Turn all of the material below into a numbered list with one line per item, leaving out any blank lines.

──────────────────────────────

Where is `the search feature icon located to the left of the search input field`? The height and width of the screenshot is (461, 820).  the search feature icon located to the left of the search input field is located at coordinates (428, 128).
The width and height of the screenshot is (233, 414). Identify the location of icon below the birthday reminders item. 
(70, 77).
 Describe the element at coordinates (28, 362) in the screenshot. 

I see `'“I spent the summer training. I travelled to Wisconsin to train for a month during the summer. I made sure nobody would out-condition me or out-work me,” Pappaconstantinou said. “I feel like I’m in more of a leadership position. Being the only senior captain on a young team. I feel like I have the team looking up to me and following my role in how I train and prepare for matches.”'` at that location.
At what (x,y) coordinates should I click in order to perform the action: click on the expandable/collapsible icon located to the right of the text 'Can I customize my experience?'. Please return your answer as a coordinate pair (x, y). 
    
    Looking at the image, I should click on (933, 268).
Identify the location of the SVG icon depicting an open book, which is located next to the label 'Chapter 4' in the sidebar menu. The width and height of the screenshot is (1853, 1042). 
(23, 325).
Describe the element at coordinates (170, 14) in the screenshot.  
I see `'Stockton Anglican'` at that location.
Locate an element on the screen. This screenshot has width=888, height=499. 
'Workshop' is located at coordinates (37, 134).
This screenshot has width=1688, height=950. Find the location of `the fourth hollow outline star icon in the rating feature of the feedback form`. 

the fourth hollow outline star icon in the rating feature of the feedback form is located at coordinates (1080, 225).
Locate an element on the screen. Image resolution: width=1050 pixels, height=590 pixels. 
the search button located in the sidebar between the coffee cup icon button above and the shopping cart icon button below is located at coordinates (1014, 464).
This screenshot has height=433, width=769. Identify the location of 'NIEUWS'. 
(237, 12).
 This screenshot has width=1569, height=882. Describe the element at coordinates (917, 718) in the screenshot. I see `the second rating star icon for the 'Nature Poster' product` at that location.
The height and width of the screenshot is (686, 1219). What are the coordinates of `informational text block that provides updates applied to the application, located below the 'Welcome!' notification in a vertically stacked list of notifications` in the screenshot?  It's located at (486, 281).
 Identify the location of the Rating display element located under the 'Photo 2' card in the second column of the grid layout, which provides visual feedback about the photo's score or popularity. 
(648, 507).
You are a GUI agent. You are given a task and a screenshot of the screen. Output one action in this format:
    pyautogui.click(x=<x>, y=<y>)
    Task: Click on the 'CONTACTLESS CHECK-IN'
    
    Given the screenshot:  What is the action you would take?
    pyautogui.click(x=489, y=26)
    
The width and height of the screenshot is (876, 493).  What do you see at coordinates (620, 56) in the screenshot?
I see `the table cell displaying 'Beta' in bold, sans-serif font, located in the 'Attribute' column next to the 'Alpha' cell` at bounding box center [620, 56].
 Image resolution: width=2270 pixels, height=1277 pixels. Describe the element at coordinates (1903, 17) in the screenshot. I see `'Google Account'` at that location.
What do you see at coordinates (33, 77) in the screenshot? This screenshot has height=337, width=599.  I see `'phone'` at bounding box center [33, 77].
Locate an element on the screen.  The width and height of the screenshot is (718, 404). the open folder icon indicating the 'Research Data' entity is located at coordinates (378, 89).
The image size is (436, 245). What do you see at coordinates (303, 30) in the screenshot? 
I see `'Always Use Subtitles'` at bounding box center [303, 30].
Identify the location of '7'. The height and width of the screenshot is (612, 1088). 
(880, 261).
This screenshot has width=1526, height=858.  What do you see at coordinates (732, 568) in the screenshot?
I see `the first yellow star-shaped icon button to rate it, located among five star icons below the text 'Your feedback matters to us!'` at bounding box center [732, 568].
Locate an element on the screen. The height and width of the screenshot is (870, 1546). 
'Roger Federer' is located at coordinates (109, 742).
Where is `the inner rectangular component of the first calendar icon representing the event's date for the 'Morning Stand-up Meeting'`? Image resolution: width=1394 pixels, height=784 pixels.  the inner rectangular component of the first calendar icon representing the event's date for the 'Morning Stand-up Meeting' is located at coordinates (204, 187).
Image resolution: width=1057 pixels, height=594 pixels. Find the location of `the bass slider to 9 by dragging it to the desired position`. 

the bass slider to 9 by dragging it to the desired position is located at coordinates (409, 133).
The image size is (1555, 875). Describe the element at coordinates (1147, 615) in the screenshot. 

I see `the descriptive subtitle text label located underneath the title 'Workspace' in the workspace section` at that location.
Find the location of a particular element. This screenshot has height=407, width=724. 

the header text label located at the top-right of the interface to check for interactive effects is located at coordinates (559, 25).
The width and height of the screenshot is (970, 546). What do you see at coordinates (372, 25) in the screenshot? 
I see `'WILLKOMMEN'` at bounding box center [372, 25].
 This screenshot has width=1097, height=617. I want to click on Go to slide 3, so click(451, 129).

──────────────────────────────

**SOLUTION:**
1. Where is `the search feature icon located to the left of the search input field`? The height and width of the screenshot is (461, 820).  the search feature icon located to the left of the search input field is located at coordinates (428, 128).
2. The width and height of the screenshot is (233, 414). Identify the location of icon below the birthday reminders item. 
3. (70, 77).
4.  Describe the element at coordinates (28, 362) in the screenshot. 
5. I see `'“I spent the summer training. I travelled to Wisconsin to train for a month during the summer. I made sure nobody would out-condition me or out-work me,” Pappaconstantinou said. “I feel like I’m in more of a leadership position. Being the only senior captain on a young team. I feel like I have the team looking up to me and following my role in how I train and prepare for matches.”'` at that location.
6. At what (x,y) coordinates should I click in order to perform the action: click on the expandable/collapsible icon located to the right of the text 'Can I customize my experience?'. Please return your answer as a coordinate pair (x, y). 
7.     Looking at the image, I should click on (933, 268).
8. Identify the location of the SVG icon depicting an open book, which is located next to the label 'Chapter 4' in the sidebar menu. The width and height of the screenshot is (1853, 1042). 
9. (23, 325).
10. Describe the element at coordinates (170, 14) in the screenshot.  
11. I see `'Stockton Anglican'` at that location.
12. Locate an element on the screen. This screenshot has width=888, height=499. 
13. 'Workshop' is located at coordinates (37, 134).
14. This screenshot has width=1688, height=950. Find the location of `the fourth hollow outline star icon in the rating feature of the feedback form`. 
15. the fourth hollow outline star icon in the rating feature of the feedback form is located at coordinates (1080, 225).
16. Locate an element on the screen. Image resolution: width=1050 pixels, height=590 pixels. 
17. the search button located in the sidebar between the coffee cup icon button above and the shopping cart icon button below is located at coordinates (1014, 464).
18. This screenshot has height=433, width=769. Identify the location of 'NIEUWS'. 
19. (237, 12).
20.  This screenshot has width=1569, height=882. Describe the element at coordinates (917, 718) in the screenshot. I see `the second rating star icon for the 'Nature Poster' product` at that location.
21. The height and width of the screenshot is (686, 1219). What are the coordinates of `informational text block that provides updates applied to the application, located below the 'Welcome!' notification in a vertically stacked list of notifications` in the screenshot?  It's located at (486, 281).
22.  Identify the location of the Rating display element located under the 'Photo 2' card in the second column of the grid layout, which provides visual feedback about the photo's score or popularity. 
23. (648, 507).
24. You are a GUI agent. You are given a task and a screenshot of the screen. Output one action in this format:
25.     pyautogui.click(x=<x>, y=<y>)
26.     Task: Click on the 'CONTACTLESS CHECK-IN'
27.     Given the screenshot:  What is the action you would take?
28.     pyautogui.click(x=489, y=26)
29. The width and height of the screenshot is (876, 493).  What do you see at coordinates (620, 56) in the screenshot?
30. I see `the table cell displaying 'Beta' in bold, sans-serif font, located in the 'Attribute' column next to the 'Alpha' cell` at bounding box center [620, 56].
31.  Image resolution: width=2270 pixels, height=1277 pixels. Describe the element at coordinates (1903, 17) in the screenshot. I see `'Google Account'` at that location.
32. What do you see at coordinates (33, 77) in the screenshot? This screenshot has height=337, width=599.  I see `'phone'` at bounding box center [33, 77].
33. Locate an element on the screen.  The width and height of the screenshot is (718, 404). the open folder icon indicating the 'Research Data' entity is located at coordinates (378, 89).
34. The image size is (436, 245). What do you see at coordinates (303, 30) in the screenshot? 
35. I see `'Always Use Subtitles'` at bounding box center [303, 30].
36. Identify the location of '7'. The height and width of the screenshot is (612, 1088). 
37. (880, 261).
38. This screenshot has width=1526, height=858.  What do you see at coordinates (732, 568) in the screenshot?
39. I see `the first yellow star-shaped icon button to rate it, located among five star icons below the text 'Your feedback matters to us!'` at bounding box center [732, 568].
40. Locate an element on the screen. The height and width of the screenshot is (870, 1546). 
41. 'Roger Federer' is located at coordinates (109, 742).
42. Where is `the inner rectangular component of the first calendar icon representing the event's date for the 'Morning Stand-up Meeting'`? Image resolution: width=1394 pixels, height=784 pixels.  the inner rectangular component of the first calendar icon representing the event's date for the 'Morning Stand-up Meeting' is located at coordinates (204, 187).
43. Image resolution: width=1057 pixels, height=594 pixels. Find the location of `the bass slider to 9 by dragging it to the desired position`. 
44. the bass slider to 9 by dragging it to the desired position is located at coordinates (409, 133).
45. The image size is (1555, 875). Describe the element at coordinates (1147, 615) in the screenshot. 
46. I see `the descriptive subtitle text label located underneath the title 'Workspace' in the workspace section` at that location.
47. Find the location of a particular element. This screenshot has height=407, width=724. 
48. the header text label located at the top-right of the interface to check for interactive effects is located at coordinates (559, 25).
49. The width and height of the screenshot is (970, 546). What do you see at coordinates (372, 25) in the screenshot? 
50. I see `'WILLKOMMEN'` at bounding box center [372, 25].
51.  This screenshot has width=1097, height=617. I want to click on Go to slide 3, so click(451, 129).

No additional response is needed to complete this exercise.